The official in the follow car pulled alongside again and told us the gap was now 50 seconds. Whoops, that’s not good. 12 miles left, time to concentrate on the pain.
There were 6 of us left and we were all doing pretty good work, until we looked back and witnessed the pack bearing down on us. 30 second gap now. I started whipping the other guys, taking bigger pulls, drilling it on the little hills. We popped another guy on that last rise as I was blacking out in the front.
15 second gap now, coming into that final right turn. We looked back and the pack was chaotic, frantic. Later we learned there was a crash that broke things up a bit. The guys with Travis and I weren’t really drilling it yet with 1k to go. I sneak up the right and take the front, ratcheting up the pace for our finishing sprint.

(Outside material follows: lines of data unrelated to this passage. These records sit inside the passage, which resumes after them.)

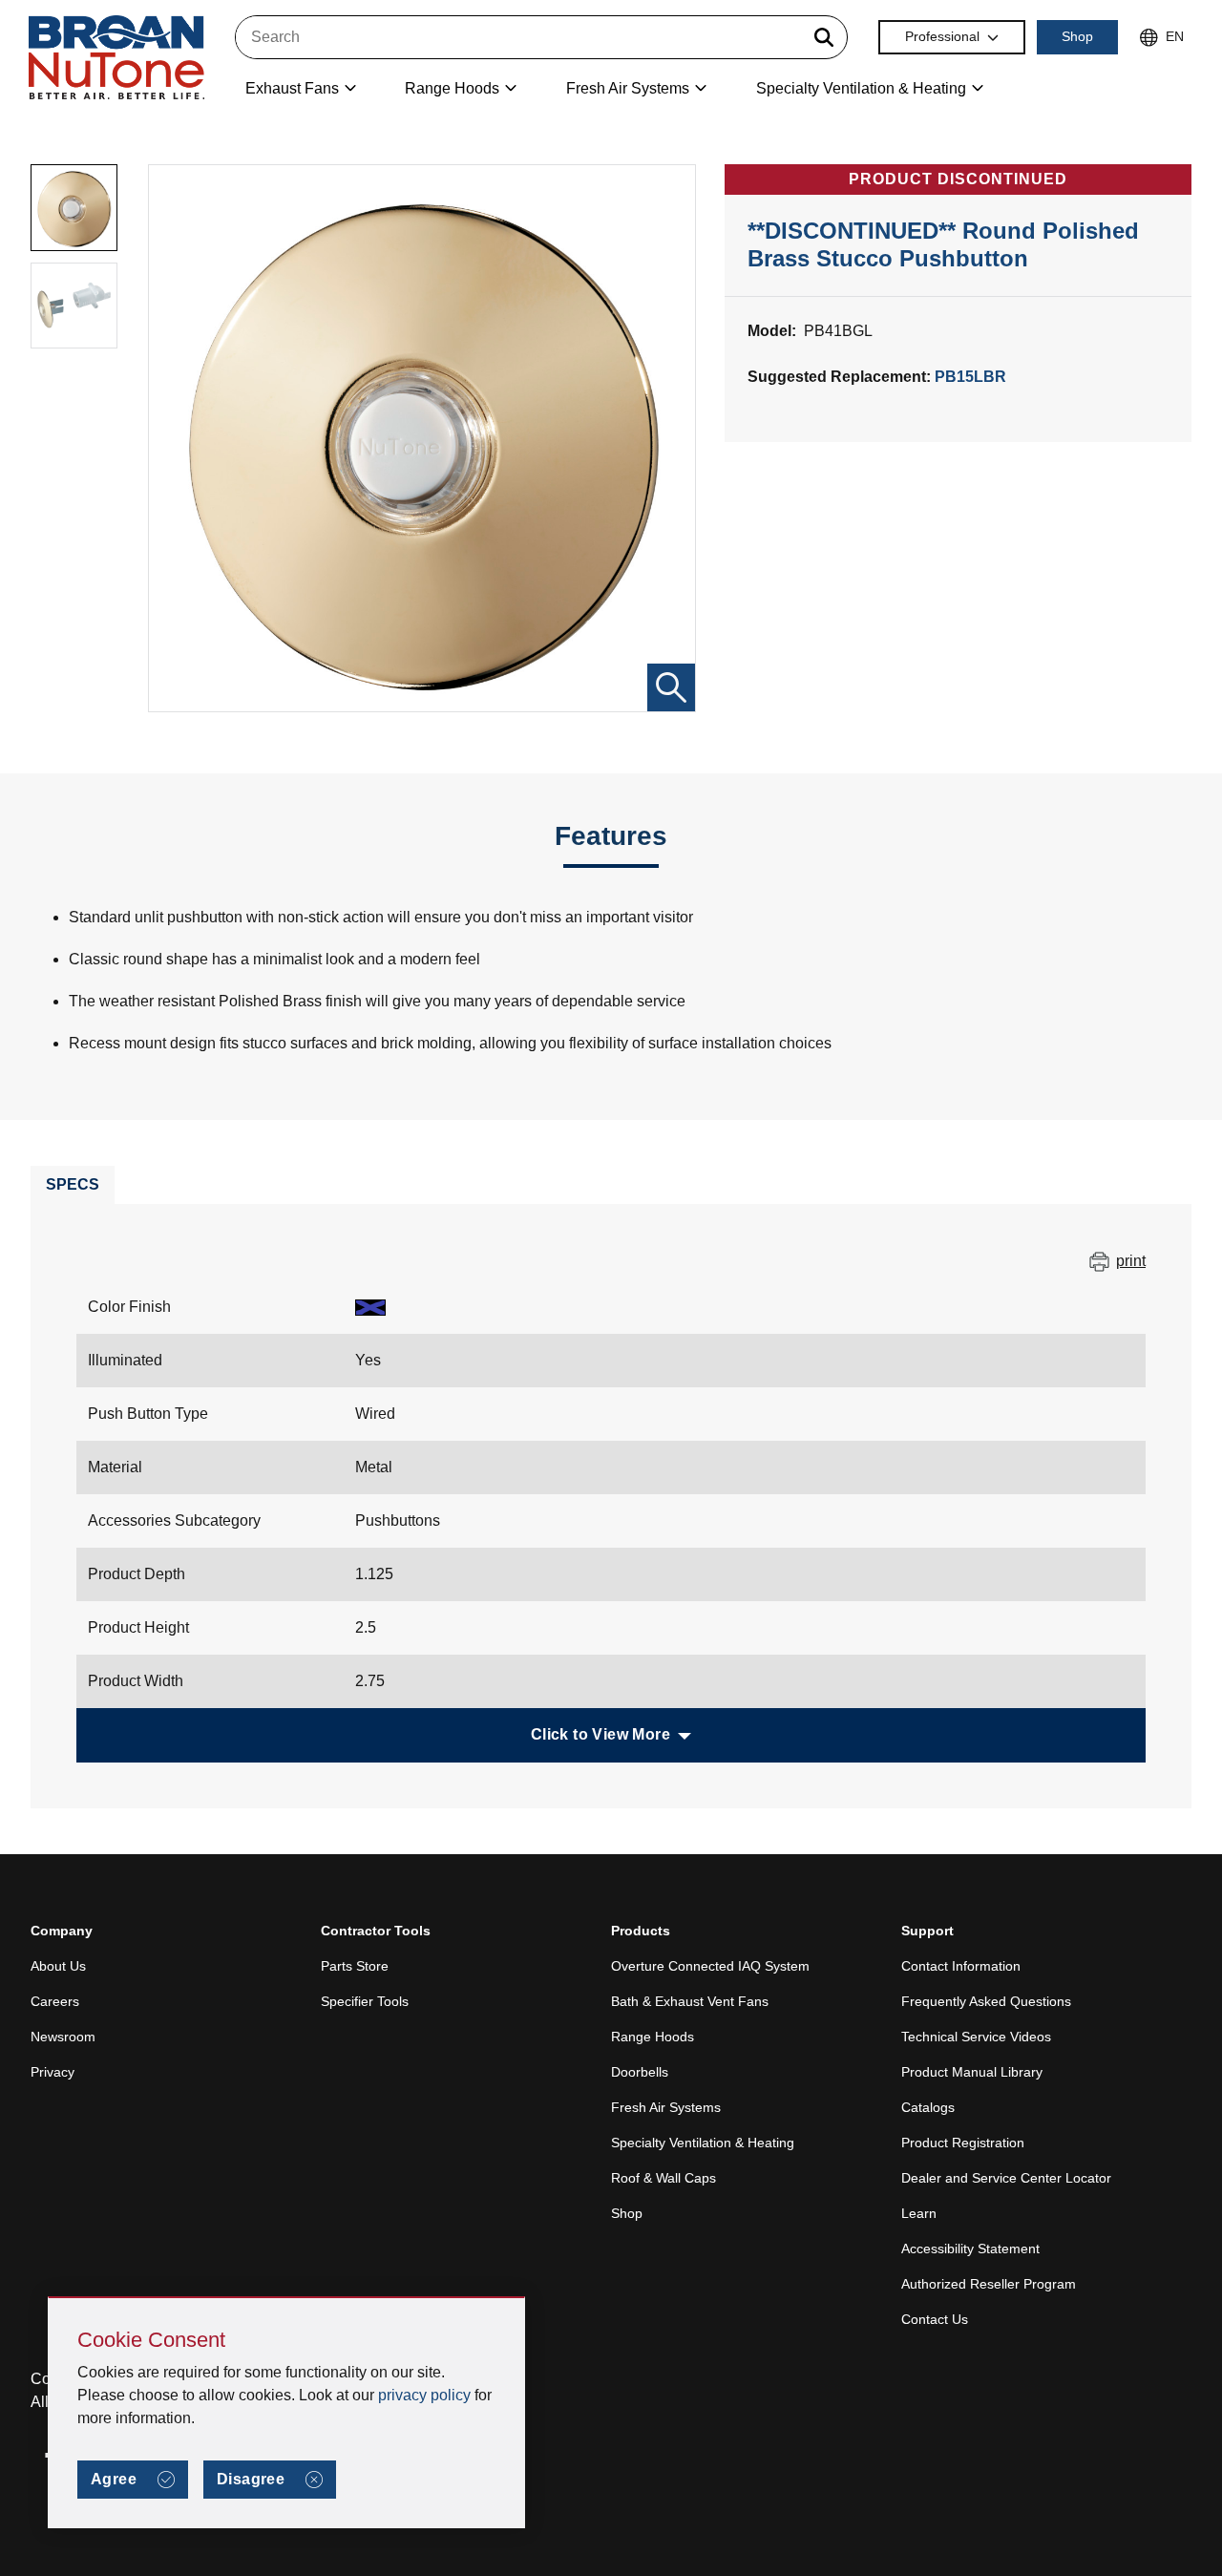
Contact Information (961, 1966)
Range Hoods (652, 2036)
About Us (58, 1966)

There were two apex guys in this break. That means I can drill it on the front and they don’t chase (solo win) or they can follow me and give Travis the leadout of the century. They chose the latter. I disconnected at about 350 and Travis took it home, winning the sprint by a good margin. The unlucky guy in front of me dropped his chain and unclipped his left foot in the last 50 meters, so I went around him for 4th.
Then we looked back and watched Cemanski rampage across the line to win the field sprint. Zing!

 

2 Responses to “Super Happy Fun Sequim”

  1. Rob McDaniel says:

    “Cat3 has been tough this season.”

    +1. Nice job, guys. You’re all racing super aggressive — it’s great to see. You must have all spent the winter killing puppies or something. jeez

    • Bill says:

      We thought it’d be more straightforward than this, but based on the fitness and tactics we’ve been seeing from the rest of you guys, our view has definitely changed. Personally, I’m most interested in the hilly races later in the season. If I could only make Cascade….next year for sure though.